Конец авантюристки - Рокотов Сергей - Страница 49
- Предыдущая
- 49/54
- Следующая
— Хорошо, что вы в курсе дела, это избавляет нас от необходимости рассказывать вам эту темную историю…
— Говорите короче — чего вы хотите от меня и моей бедной жены? Она в очень плохом состоянии, я даже не стану скрывать от вас того, что всего несколько дней назад я снял её с петли в её спальне. Очередной стресс сделает меня вдовцом. Я на все согласен, если вы не предложите нечто противозаконное.
— Нет, нет, ничего противозаконного мы не предложим. Напротив, мы хотим вернуть награбленные Верещагиным деньги нашей стране. И хотим сделать это побыстрее, без всяких проволочек, без блокировки счета, что может произойти в самое ближайшее время, без долгого, нудного, возможно даже многолетнего выяснения происхождения этих денег. Короче, пусть ваша жена, когда она выздоровеет, переведет деньги на тот счет, который мы укажем. Вот, собственно говоря, и все, господин Шварценберг, чего мы от вас хотим.
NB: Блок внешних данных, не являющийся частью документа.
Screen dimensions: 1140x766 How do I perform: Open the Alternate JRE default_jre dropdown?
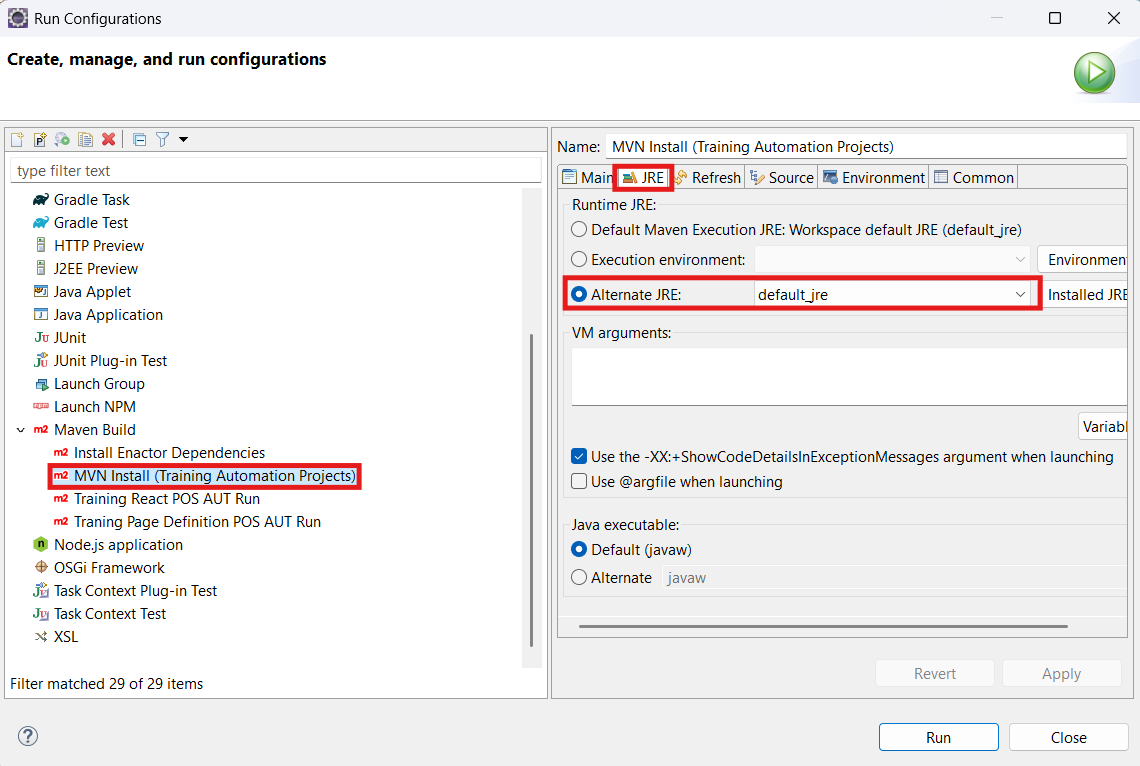pos(892,294)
— И деньги вернутся в Россию?
— Разумеется. Они вернутся в нашу область и пойдут на её благоустройство и процветание. Определенную долю мы переведем в Федеральный бюджет, заплатим налоги. А, в принципе, вся сумма уже распределена — школы, больницы, детдома, благоустройство города, строительство дорог. Если бы вы видели, господин Шварценберг, в каком все это находится плачевном состоянии..
— О, это благое дело, господа! — воодушевился Генрих. — Разумеется, мы так и поступим, если получим документальное подтверждение ваших полномочий. Барбару саму тяготит этот счет, размерами которого она давно уже не интересовалась…. Она имеет полное право поинтересоваться суммой, которая лежит на её имя, но она просто не желает иметь со всем этим ничего общего.
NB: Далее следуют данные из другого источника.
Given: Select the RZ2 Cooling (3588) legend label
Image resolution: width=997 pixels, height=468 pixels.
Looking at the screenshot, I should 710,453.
— Согласно данным недельной давности на этом счету лежало триста двадцать три миллиона долларов, — с каменным лицом произнес Костя, будучи готов к тому, что хозяин упадет со стула.
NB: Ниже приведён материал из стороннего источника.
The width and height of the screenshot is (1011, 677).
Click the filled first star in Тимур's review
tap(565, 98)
Генрих не упал, но побледнел заметно. И это уловил сухощавый собеседник, из всего разговора понявший только эти чудовищные цифры. Он едва заметно усмехнулся.
Усмешку эту, сколь бы она ни была неуловима, Генрих уловил и густо покраснел.
— Сколько бы там ни было, эти деньги ни ко мне, ни к моей жене никакого отношения не имеют. И мы немедленно переведем эти деньги туда, куда вы скажете, господа! — твердо заявил Генрих. — Наши предки были тевтонскими рыцарями, до войны мой отец был богатым человеком. Во время войны отец был контрразведчиком, имел чин оберштурмбанфюрера, но пошел против Гитлера и оказался в концлагере. Он лишился всего, что имел и после концлагеря работал грузчиком и шофером. А я начинал разносчиком газет. И вы не имеете никакого права думать обо мне плохо! — чеканил слова Генрих, при этом строго поглядывая на господина Муромцева, который не понимал ни единого слова из его страстной речи и лишь поражался агрессивности тевтонского рыцаря в очках в золоченой оправе. Костя, правда, вкратце пытался объяснить содержание разговора своему спутнику.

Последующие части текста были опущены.